== Segment start ==

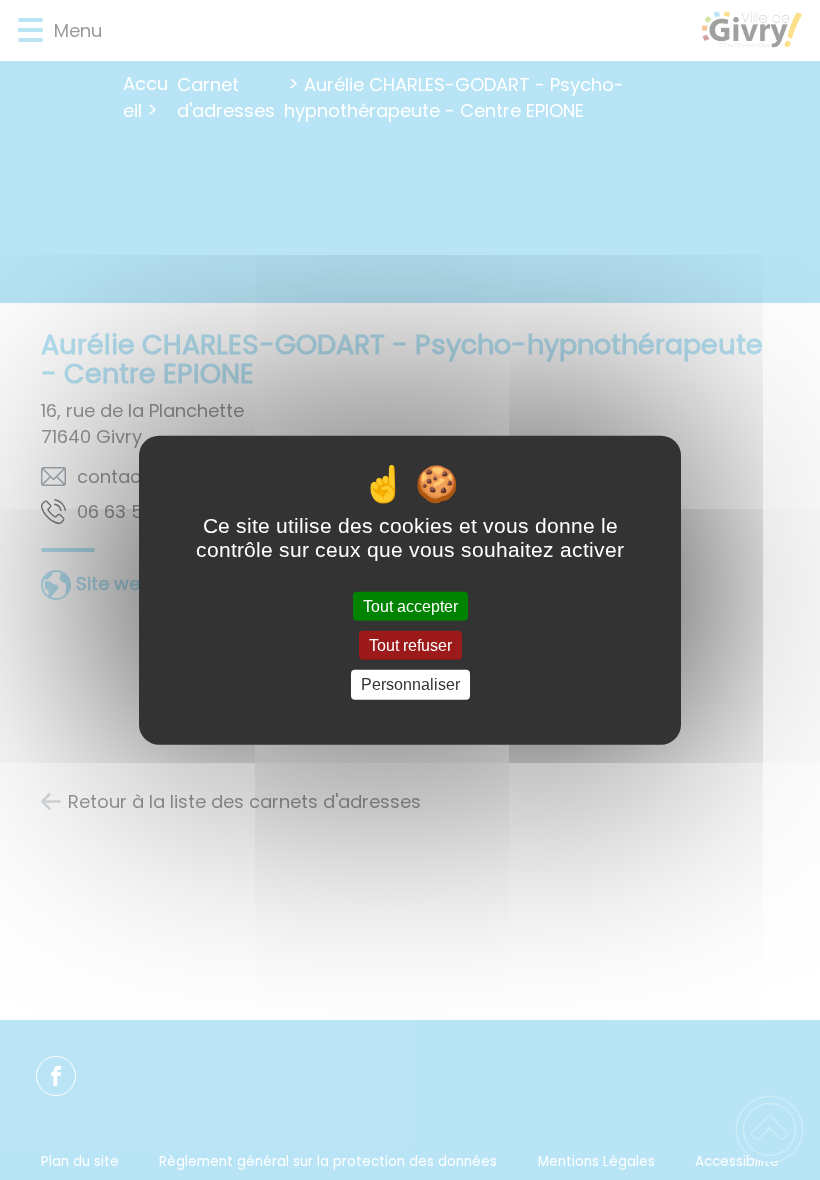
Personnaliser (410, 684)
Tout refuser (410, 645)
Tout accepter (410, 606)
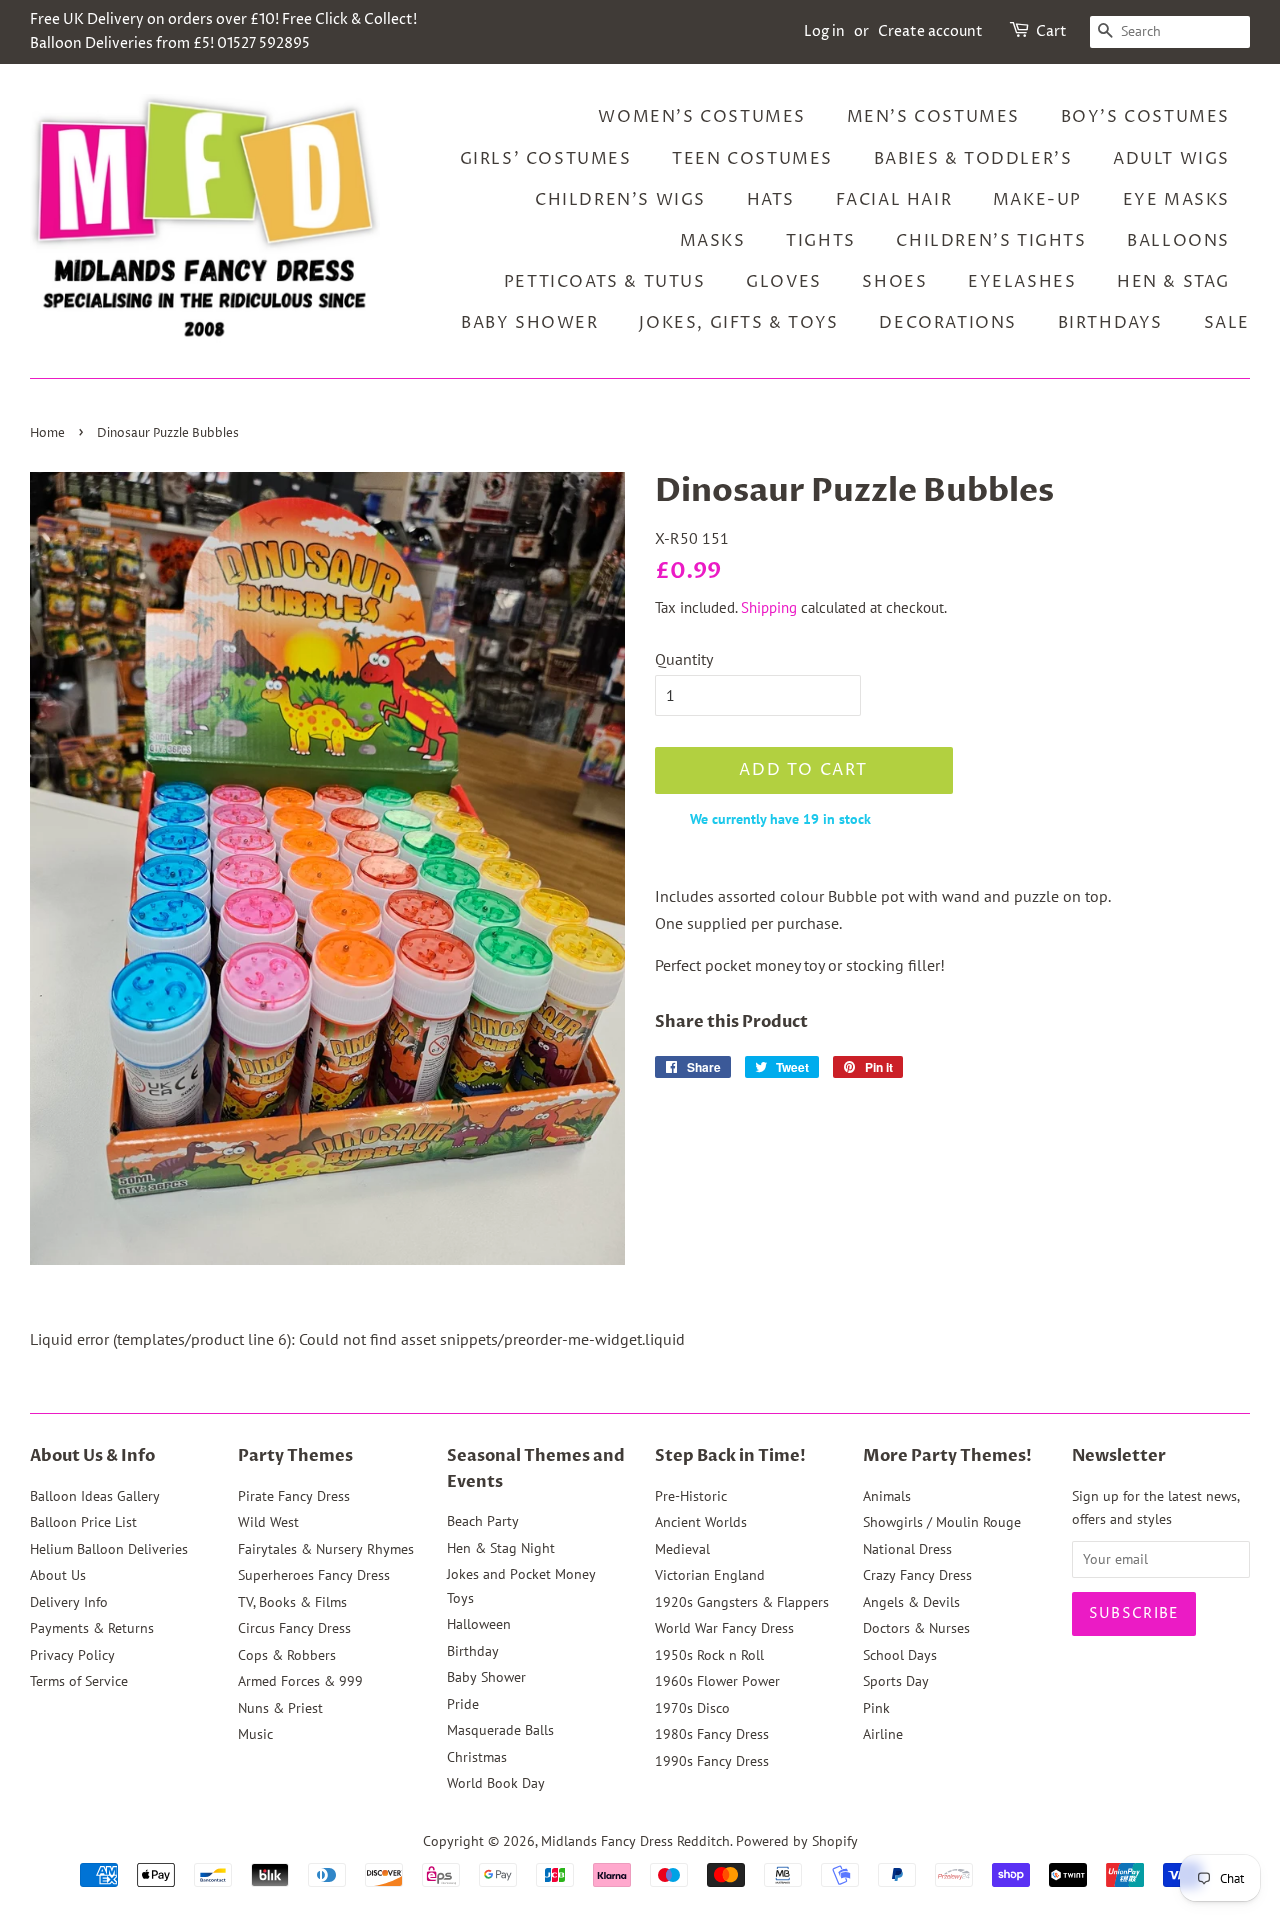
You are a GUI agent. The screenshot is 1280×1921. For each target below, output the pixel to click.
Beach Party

== Segment end ==
== Segment start ==

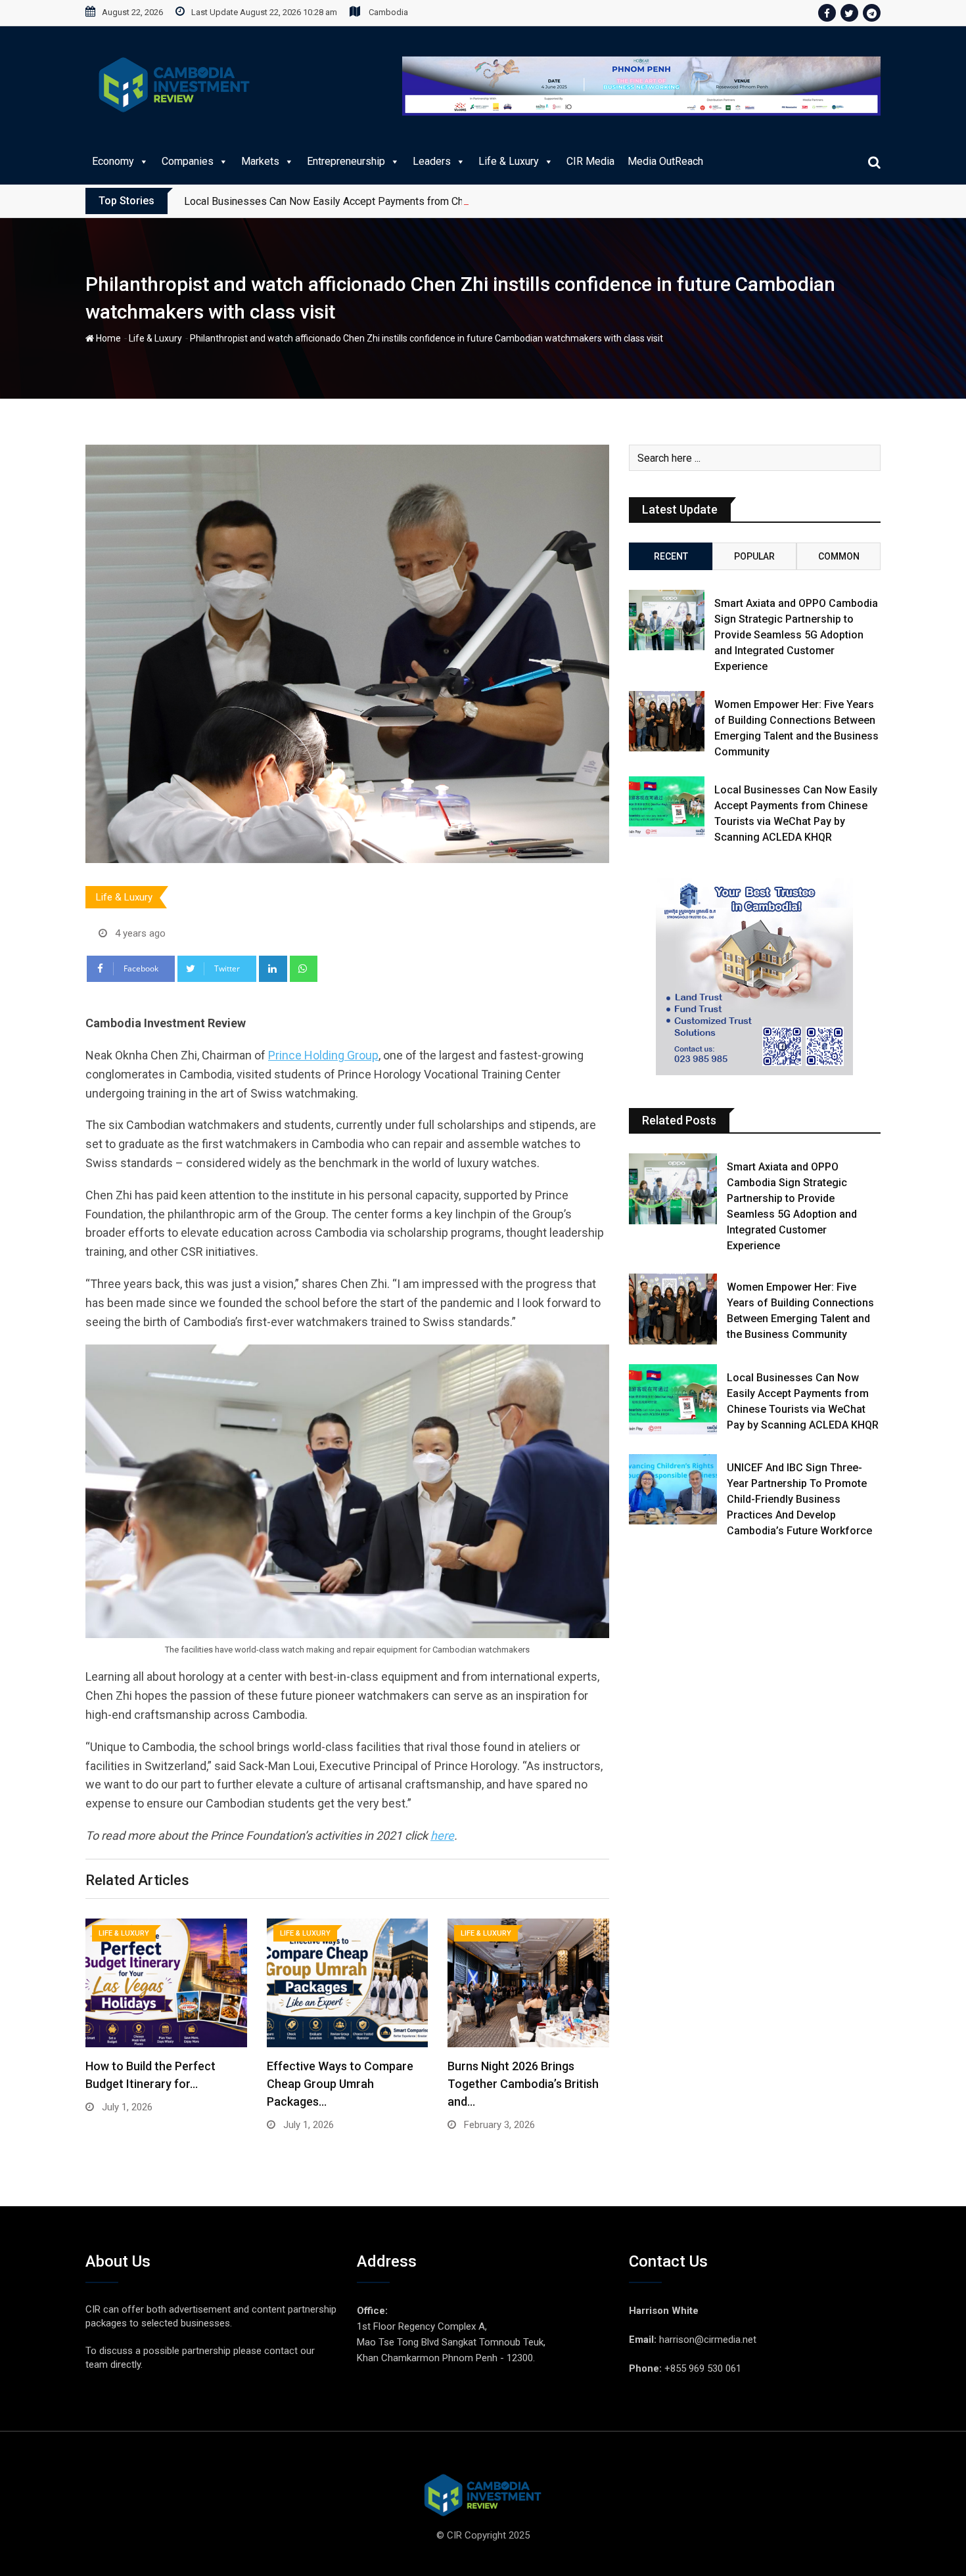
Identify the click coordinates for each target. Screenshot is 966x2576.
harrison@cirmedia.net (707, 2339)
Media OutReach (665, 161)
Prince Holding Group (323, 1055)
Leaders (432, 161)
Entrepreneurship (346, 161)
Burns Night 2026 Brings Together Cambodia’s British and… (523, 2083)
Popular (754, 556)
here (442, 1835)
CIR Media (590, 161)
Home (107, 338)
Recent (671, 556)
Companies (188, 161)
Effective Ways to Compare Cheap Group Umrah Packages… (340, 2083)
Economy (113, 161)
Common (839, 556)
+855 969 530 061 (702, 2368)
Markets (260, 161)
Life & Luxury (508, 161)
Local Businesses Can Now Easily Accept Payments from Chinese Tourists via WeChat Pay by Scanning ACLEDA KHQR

== Segment end ==
== Segment start ==

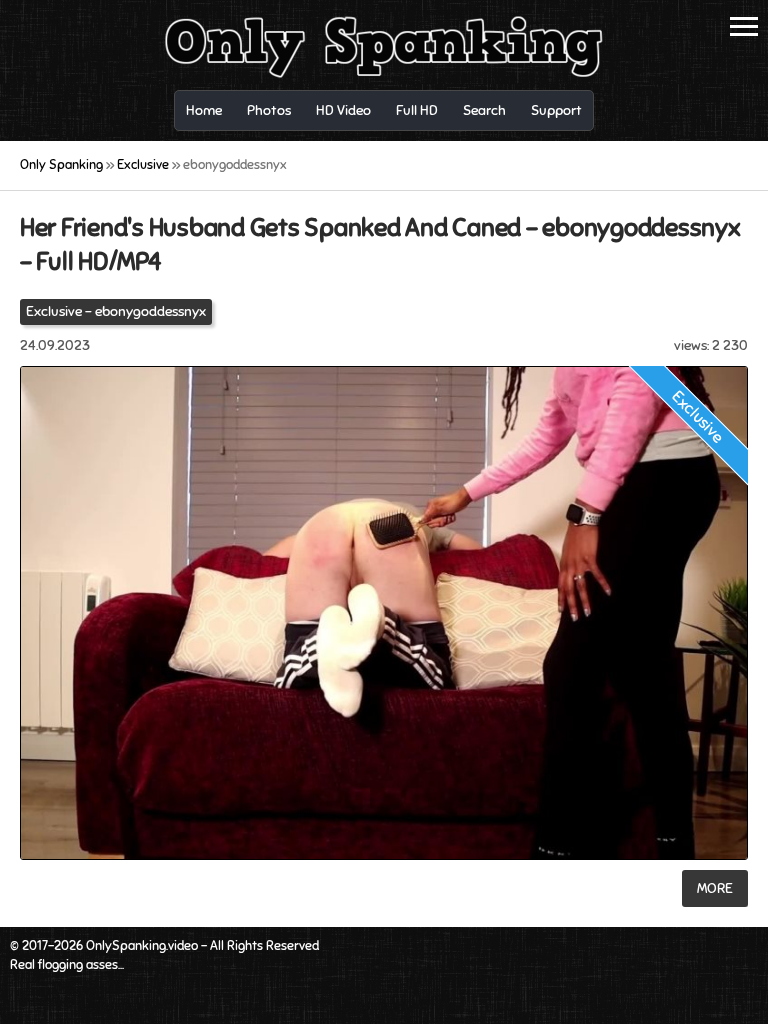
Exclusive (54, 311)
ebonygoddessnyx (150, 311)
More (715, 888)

== Segment end ==

■ YOUR OBJECTIVE: Where does "click" occur in the data? Copy each line that has it.

■ SOLVED EXERCISE:
You are a GUI agent. The screenshot is 1280×1921. For each target below, output the pixel to click.
Identify the click coordinates for each target. Screenshot is 966x2576.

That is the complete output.